Co-produced by Keir Stewart of The Durutti Column following Rose’s collaborative endeavours with them on their album Chronicle LX:XL, the musician’s song writing draws from a diverse palette of influences, including Building Instrument, Rachel Sermanni, Alabaster dePlume and Broadcast. Rose also professes to a love for beautiful, stripped back, piano based music, such as Dustin O’Halloran and label mate Hania Rani.


Saccades - Older Than Tomorrow.

Saccades, the solo project of The KVB’s Nicholas Wood, is today sharing ‘Older Than Tomorrow’, the latest single to be lifted from the forthcoming ‘Flowing Fades’ album due out April 9th on Fuzz Club. Where Wood’s work as half one of The KVB trades in minimalist post-punk/coldwave, his solo material as Saccades marks a journey into escapist psychedelic pop. Following the recent singles ‘Heat’ and ‘Islands Past’, the sublime, 80s-indebted dream pop of ‘Older Than Tomorrow’ features Wood’s KVB bandmate and wife Kat Day on vocals. You can stream the song and its accompanying video here: fuzzclub.lnk.to/tomorrow

On ‘Older Than Tomorrow’, Wood says: “I wrote this song shortly after moving back to the UK from Berlin and it’s about the bittersweet feeling of leaving something behind and starting something new in life and how change can sometimes be good. It’s also about learning to accept the beauty and the flaws in the world around you. Written initially as an acoustic ballad, it ended up in a more dream-pop style with Kat’s added backing vocals. The song title is also a nod to my favourite Byrds album, ‘Younger Than Yesterday’”.

§ **Source data**:
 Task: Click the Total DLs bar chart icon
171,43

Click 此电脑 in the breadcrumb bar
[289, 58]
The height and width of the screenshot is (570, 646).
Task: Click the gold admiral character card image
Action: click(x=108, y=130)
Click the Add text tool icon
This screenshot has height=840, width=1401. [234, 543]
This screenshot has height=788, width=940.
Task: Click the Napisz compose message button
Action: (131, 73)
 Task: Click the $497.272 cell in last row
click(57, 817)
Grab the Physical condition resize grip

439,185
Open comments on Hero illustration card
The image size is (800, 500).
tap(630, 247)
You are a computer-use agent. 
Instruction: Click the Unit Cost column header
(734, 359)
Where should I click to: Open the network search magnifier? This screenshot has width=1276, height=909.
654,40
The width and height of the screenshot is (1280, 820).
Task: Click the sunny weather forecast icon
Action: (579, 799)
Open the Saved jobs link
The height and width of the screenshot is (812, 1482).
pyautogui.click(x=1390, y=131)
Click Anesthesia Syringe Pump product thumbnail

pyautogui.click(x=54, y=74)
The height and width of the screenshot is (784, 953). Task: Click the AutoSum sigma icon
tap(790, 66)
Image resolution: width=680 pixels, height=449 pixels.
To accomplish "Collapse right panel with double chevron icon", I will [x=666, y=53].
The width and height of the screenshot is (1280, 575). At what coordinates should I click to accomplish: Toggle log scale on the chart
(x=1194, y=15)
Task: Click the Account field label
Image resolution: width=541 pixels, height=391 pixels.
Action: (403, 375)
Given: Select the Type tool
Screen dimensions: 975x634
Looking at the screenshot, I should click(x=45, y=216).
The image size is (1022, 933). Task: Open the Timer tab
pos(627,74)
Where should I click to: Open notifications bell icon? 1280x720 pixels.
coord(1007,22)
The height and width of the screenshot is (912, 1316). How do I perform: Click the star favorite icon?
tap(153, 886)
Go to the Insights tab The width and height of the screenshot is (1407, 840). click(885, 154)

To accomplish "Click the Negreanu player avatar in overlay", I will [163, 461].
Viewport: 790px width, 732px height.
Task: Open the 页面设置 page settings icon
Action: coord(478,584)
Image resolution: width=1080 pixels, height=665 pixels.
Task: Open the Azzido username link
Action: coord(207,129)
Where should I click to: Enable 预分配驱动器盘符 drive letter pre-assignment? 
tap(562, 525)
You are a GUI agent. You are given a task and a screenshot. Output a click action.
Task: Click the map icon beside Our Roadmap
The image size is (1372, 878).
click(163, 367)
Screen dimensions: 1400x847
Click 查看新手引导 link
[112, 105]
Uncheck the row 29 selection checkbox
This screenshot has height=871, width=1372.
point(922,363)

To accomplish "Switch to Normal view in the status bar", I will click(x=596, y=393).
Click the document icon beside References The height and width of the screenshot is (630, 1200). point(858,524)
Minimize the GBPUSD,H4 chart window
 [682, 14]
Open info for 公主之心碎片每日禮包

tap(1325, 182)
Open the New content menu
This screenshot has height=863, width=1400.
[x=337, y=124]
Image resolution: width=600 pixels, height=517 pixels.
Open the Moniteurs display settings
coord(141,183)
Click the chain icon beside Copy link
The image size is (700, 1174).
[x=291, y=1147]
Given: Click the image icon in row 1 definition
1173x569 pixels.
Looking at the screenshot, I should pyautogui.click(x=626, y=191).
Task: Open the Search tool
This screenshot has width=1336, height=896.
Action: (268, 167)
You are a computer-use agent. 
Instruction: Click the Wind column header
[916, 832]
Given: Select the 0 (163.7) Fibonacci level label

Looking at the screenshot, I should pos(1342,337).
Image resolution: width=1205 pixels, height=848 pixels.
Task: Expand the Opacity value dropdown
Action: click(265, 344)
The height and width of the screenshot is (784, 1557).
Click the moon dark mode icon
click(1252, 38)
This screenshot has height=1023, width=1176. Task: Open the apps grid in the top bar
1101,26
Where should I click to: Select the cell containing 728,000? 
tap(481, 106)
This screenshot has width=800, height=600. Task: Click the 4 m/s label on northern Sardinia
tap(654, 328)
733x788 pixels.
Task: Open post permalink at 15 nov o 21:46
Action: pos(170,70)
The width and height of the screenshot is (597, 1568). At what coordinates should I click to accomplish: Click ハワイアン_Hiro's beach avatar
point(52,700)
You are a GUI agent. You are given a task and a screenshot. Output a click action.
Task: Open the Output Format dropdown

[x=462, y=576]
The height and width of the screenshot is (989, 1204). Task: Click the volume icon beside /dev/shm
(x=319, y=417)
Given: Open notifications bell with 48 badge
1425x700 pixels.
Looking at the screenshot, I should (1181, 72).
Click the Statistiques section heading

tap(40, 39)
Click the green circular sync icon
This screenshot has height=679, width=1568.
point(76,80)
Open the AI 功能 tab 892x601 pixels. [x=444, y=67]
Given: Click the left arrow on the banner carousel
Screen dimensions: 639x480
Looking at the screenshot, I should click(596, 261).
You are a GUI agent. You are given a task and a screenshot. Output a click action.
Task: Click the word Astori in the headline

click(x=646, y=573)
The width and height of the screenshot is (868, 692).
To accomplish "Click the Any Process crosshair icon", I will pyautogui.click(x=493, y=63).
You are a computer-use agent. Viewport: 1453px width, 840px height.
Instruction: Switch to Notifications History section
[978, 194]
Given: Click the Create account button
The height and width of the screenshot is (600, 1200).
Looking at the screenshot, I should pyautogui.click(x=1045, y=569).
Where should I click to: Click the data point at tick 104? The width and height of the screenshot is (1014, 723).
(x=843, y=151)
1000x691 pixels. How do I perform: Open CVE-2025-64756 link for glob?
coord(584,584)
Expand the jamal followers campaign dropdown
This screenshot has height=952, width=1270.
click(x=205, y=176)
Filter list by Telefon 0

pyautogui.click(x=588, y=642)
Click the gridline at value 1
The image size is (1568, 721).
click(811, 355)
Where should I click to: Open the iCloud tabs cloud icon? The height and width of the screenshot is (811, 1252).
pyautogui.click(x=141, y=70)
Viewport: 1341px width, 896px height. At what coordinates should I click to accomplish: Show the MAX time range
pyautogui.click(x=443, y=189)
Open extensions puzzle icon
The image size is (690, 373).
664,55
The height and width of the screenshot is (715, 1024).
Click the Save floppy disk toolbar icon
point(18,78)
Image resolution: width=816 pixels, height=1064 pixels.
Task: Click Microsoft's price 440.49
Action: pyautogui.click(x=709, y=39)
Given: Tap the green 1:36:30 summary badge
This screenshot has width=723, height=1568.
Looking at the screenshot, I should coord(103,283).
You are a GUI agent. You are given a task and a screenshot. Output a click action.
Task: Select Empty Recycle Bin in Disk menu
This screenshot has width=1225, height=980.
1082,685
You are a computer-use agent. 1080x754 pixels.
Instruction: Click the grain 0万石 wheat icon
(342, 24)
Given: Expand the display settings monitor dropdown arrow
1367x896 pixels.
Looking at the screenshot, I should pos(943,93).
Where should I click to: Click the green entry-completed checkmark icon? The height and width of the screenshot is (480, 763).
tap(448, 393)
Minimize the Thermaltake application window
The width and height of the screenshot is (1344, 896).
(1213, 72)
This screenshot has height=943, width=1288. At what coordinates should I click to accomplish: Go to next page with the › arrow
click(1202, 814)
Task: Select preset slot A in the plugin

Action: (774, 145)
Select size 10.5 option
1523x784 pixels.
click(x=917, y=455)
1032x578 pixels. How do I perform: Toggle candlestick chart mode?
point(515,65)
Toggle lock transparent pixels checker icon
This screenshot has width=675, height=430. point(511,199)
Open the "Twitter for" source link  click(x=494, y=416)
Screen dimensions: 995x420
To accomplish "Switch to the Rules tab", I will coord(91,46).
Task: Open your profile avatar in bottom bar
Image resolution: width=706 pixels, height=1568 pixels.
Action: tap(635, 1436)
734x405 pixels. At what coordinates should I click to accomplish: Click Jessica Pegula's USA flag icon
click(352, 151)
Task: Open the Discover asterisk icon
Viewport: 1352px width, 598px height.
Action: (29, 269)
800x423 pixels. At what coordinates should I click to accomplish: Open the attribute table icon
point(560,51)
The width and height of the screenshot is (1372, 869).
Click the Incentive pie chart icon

§ **Problem description**: In the music news text, which Byrds album does the song title "Older Than Tomorrow" nod to?

§ **Answer space**: 'Younger Than Yesterday'